SOURCE TEXT:
The book’s clear, easy-to-read style and numerous simple illustrations make it fun and easy to understand the importance of the topic, and to make changes that protect and prolong our muscle and joint health and function as we grow older.
Our bodies are our intimate partners. Friends and spouses may desert us, our financial situation may rise or fall, all sorts of things may change but our bodies invariably remain with us. And specifically, our muscles and joints and their function provide the platform on which we play out of lives, and in great part determine what we can or can not do and for how long. Just as we may plan for our financial future, we should plan and take steps to preserve, protect and prolong the function of our bodies.
Life often provides a grace period when we are younger, but after a certain age chinks begin to appear in our musculoskeletal armor. Small pains become chronic pains. A little disability can become a permanent disability. We may be forced to stop doing things we want or need to do. Many of us may accept this diminution in our muscle and joint health as a simple fact of aging. But much of this loss of function is predictable and is related to simple correctable causes such as weakness or loss of flexibility in muscle groups and mal-alignment of our posture.
There are things that only we have control over and can do that can prevent many of the assaults on our muscle and joint health and help us stay active and pain free longer. Solutions offered by doctors, surgery or medications are often remedies at best, but don’t often address the underlying reason or causes of our loss of function.
Stay Active Longer presents a solid background on the causes of our loss of muscle and joint function, and focuses on doing four things: staying strong, staying flexible, correcting and maintaining our posture, and staying active. It offers new ways of thinking and encourages new habits to prolong function. Specific targeted exercises are also offered throughout the book that address common muscle and joint problems, along with universal exercise menus.
By taking simple actions ourselves, we can help prevent or at least forestall much of the muscle and joint disability commonly associated with aging and allow ourselves to remain functional and active longer into our later years.
This book is a completely revised, rewritten version of the author’s book “Funtional Fitness—Look Younger, Stay Active Longer”.

WORK ITEM A: In the book description, switch "illustrations" to "diagrams" and write out everything from "The book’s clear, easy-to-read" down to "we grow older.".
WORK ITEM B:
Answer these questions from the book description:
(i) What does life often provide when we are younger?
(ii) Which simple correctable causes of lost function does the description name?
(iii) What four things does the book focus on?
You will not need the material that comes next.

DATA:

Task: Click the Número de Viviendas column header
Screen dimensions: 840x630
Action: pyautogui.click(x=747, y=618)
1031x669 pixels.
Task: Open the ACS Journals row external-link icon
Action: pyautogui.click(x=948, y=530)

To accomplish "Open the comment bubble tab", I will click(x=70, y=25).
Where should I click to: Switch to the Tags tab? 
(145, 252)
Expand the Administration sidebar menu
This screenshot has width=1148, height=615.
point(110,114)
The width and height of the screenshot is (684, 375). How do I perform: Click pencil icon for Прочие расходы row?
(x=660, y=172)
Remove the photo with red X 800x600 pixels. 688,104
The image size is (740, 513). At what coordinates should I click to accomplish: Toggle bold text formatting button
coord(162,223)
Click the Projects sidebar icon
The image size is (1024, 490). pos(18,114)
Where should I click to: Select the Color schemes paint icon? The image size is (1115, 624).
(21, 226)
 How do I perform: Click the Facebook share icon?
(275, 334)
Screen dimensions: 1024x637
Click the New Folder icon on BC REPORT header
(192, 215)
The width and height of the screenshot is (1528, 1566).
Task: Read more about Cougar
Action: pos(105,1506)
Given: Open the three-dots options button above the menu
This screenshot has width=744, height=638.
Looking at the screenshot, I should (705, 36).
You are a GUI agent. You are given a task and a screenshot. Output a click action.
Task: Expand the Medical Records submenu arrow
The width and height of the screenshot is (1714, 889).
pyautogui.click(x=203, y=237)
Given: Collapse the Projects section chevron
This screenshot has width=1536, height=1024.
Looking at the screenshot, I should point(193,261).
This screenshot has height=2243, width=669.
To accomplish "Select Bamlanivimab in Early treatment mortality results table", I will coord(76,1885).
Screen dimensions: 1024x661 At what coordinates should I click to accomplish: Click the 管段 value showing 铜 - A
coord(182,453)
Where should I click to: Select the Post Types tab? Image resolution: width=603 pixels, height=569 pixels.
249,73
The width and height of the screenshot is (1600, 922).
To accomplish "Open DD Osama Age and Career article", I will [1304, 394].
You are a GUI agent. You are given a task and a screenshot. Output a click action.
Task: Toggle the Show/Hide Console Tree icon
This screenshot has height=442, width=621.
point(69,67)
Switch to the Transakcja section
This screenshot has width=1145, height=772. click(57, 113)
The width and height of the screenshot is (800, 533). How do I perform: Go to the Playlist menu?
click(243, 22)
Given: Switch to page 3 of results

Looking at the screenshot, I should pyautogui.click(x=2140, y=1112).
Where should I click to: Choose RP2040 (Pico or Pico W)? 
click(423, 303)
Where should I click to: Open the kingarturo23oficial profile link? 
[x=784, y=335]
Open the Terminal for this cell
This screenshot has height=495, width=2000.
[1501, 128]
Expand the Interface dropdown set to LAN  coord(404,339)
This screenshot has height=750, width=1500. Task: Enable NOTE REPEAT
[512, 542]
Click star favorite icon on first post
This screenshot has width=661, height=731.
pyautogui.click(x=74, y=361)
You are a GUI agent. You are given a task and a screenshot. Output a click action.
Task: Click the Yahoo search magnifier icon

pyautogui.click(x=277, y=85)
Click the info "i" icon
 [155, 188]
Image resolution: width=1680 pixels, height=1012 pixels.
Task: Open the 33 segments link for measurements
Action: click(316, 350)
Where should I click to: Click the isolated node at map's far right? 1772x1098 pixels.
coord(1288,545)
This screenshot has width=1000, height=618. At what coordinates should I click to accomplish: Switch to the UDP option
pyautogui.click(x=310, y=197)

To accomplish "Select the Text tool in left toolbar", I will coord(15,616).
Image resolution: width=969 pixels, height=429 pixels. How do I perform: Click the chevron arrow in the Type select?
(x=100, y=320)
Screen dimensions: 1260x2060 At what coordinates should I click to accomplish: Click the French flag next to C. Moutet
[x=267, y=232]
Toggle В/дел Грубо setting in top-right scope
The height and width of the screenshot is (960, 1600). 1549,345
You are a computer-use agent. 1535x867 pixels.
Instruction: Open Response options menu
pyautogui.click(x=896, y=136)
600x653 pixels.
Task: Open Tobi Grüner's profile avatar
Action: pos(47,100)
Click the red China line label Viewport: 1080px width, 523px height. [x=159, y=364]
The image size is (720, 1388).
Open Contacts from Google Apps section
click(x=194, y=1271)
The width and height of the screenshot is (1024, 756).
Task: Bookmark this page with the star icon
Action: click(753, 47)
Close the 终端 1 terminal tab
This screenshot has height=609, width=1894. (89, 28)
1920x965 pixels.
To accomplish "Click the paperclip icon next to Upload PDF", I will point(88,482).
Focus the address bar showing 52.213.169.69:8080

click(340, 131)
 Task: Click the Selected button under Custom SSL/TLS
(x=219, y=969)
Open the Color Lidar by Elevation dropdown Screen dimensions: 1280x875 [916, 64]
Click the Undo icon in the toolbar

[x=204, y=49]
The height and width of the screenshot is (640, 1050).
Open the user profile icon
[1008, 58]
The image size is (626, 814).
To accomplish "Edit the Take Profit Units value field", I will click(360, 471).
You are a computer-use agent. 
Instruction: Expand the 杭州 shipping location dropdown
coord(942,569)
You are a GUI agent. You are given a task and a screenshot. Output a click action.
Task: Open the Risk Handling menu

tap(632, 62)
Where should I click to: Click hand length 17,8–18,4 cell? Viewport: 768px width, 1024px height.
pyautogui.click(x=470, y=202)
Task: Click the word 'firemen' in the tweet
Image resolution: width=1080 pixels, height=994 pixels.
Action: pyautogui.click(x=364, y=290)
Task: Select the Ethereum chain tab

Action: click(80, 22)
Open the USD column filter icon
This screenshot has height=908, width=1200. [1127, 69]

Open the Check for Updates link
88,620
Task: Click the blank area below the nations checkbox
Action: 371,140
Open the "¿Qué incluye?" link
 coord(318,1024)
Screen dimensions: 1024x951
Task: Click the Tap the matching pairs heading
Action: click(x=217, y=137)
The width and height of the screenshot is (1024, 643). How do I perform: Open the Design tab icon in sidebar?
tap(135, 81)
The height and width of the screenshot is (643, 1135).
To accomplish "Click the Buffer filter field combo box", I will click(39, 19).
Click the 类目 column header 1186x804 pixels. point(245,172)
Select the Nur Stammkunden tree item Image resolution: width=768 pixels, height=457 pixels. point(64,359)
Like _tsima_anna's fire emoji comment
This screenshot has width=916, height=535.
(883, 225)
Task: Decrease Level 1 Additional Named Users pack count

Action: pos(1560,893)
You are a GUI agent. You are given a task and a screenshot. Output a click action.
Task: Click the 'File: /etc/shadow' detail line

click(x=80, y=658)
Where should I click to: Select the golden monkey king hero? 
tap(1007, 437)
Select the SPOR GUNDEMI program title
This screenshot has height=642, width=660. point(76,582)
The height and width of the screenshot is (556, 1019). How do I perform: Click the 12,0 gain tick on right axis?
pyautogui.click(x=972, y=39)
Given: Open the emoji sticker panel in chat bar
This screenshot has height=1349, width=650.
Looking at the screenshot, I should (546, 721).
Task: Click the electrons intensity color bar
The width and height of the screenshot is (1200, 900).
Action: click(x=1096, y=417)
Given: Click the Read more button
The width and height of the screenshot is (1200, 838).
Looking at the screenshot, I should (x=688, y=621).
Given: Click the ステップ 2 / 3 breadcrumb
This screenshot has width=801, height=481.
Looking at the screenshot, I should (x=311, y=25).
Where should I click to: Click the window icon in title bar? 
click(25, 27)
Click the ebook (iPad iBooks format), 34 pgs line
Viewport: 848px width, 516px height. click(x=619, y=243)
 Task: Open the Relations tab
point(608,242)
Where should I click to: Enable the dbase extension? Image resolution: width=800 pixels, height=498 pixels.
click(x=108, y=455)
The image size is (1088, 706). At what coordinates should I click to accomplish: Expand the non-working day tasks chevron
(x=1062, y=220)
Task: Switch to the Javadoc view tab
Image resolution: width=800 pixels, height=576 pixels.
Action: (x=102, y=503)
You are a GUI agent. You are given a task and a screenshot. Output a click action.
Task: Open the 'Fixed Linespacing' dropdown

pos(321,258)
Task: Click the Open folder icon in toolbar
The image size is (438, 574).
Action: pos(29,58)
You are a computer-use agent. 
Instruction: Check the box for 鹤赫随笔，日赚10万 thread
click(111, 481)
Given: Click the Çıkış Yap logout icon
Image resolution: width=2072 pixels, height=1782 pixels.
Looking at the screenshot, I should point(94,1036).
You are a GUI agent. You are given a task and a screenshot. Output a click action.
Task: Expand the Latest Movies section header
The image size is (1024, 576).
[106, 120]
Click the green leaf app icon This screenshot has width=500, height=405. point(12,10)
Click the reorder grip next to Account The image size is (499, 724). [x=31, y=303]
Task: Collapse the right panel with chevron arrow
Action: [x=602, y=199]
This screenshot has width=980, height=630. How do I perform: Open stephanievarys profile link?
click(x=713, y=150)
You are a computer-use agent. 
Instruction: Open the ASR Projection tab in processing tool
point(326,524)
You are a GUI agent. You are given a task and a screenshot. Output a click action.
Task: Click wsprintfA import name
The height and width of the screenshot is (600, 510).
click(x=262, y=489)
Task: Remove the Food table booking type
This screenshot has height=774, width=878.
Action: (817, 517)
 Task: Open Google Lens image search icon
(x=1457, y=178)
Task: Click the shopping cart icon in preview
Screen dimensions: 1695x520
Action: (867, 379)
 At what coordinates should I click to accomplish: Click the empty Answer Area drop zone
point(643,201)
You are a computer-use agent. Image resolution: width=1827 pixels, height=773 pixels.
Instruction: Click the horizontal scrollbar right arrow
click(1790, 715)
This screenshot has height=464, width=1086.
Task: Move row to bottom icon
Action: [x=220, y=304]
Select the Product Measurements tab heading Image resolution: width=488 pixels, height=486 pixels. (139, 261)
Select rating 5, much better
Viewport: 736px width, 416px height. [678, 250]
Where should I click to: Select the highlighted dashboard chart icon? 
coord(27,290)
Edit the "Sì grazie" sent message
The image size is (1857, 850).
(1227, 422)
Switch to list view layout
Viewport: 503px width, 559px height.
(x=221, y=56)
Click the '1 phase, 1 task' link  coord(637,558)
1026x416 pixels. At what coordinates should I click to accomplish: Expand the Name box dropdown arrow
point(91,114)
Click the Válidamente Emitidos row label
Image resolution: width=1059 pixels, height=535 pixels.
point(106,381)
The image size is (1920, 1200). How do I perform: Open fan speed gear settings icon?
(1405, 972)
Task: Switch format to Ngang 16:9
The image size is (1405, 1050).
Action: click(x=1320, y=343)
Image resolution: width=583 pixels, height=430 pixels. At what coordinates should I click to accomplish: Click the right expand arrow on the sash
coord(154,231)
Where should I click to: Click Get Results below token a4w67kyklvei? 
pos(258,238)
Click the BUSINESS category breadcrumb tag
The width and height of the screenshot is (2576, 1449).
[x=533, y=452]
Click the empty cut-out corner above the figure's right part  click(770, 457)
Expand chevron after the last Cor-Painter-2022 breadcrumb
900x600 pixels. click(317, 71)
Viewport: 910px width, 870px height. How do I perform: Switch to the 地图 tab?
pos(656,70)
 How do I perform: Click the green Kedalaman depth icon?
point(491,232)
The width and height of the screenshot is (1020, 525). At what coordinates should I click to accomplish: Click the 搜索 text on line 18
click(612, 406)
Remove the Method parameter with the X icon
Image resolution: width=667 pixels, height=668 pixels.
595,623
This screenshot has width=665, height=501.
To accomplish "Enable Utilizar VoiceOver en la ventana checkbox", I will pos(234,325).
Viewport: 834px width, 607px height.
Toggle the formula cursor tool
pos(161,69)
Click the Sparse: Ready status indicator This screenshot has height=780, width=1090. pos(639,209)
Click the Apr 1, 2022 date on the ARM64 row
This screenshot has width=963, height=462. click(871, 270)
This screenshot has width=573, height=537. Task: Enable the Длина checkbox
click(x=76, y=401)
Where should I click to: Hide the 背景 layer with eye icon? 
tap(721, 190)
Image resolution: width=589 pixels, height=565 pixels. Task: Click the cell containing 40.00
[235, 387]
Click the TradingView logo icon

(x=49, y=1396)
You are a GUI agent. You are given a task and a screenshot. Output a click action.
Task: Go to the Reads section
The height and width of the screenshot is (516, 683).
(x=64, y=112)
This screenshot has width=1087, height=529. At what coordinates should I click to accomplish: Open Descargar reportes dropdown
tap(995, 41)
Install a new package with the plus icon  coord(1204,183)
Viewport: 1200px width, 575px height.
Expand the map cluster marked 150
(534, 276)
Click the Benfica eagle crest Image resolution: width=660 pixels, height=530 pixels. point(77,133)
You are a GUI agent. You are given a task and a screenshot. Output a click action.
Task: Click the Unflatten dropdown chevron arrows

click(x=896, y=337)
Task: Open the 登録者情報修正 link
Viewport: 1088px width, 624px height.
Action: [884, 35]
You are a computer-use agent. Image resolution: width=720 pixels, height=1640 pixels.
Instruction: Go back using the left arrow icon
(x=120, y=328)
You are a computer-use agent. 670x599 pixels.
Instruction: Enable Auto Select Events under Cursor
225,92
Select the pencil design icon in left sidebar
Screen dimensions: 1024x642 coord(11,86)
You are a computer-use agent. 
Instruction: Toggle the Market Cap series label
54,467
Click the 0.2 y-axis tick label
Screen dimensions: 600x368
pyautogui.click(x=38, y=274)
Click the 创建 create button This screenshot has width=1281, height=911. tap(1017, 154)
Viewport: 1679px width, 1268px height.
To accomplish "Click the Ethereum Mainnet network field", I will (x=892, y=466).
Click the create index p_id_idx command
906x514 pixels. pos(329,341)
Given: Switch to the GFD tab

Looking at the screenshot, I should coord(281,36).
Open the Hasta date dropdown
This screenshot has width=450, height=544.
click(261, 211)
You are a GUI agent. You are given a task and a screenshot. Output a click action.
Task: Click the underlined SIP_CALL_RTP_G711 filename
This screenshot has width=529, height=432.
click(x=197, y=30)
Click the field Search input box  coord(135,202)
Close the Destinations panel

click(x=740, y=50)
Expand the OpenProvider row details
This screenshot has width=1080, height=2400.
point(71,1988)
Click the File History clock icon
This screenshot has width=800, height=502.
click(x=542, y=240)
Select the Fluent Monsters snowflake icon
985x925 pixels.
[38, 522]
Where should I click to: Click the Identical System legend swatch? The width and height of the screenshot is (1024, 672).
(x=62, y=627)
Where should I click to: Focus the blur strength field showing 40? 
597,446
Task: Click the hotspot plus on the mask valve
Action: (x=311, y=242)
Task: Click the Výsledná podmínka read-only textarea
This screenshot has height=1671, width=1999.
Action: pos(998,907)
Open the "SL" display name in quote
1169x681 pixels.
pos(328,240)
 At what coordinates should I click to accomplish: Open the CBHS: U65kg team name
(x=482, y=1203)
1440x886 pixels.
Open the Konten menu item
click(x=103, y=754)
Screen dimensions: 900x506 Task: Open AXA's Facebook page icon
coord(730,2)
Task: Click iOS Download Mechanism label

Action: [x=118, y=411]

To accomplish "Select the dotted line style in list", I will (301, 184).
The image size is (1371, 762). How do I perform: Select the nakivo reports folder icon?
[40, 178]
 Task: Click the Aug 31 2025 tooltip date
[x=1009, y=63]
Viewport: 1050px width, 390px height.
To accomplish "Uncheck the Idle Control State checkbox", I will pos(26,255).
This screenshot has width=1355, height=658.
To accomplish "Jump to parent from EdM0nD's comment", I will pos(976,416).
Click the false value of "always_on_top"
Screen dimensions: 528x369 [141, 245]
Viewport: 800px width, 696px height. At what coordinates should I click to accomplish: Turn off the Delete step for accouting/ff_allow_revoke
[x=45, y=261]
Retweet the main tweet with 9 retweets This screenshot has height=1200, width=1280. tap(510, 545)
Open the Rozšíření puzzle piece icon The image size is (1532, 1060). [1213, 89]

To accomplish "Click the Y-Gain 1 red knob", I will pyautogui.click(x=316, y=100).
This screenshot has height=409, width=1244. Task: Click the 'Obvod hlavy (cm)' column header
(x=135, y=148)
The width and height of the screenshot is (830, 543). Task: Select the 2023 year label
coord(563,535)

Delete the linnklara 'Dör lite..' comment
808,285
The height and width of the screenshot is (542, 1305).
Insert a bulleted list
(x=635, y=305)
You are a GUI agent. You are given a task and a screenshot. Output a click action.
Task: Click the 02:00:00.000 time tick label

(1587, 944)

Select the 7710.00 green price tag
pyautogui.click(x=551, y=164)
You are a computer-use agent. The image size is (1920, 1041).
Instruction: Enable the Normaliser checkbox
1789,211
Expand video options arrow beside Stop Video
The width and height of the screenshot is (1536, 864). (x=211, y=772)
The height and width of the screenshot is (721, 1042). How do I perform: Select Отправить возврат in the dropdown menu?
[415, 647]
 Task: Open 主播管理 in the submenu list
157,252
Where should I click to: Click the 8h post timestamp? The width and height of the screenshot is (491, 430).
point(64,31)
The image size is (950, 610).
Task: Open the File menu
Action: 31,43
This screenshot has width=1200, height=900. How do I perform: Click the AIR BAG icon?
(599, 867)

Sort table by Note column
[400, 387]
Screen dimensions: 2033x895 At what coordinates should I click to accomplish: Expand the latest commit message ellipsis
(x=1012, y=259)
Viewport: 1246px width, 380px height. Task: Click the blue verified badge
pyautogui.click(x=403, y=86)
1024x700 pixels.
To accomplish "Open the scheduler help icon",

ANSWER AREA A:
The book’s clear, easy-to-read style and numerous simple diagrams make it fun and easy to understand the importance of the topic, and to make changes that protect and prolong our muscle and joint health and function as we grow older.

ANSWER AREA B:
(i) A grace period.
(ii) Weakness or loss of flexibility in muscle groups, and mal-alignment of our posture.
(iii) Staying strong, staying flexible, correcting and maintaining our posture, and staying active.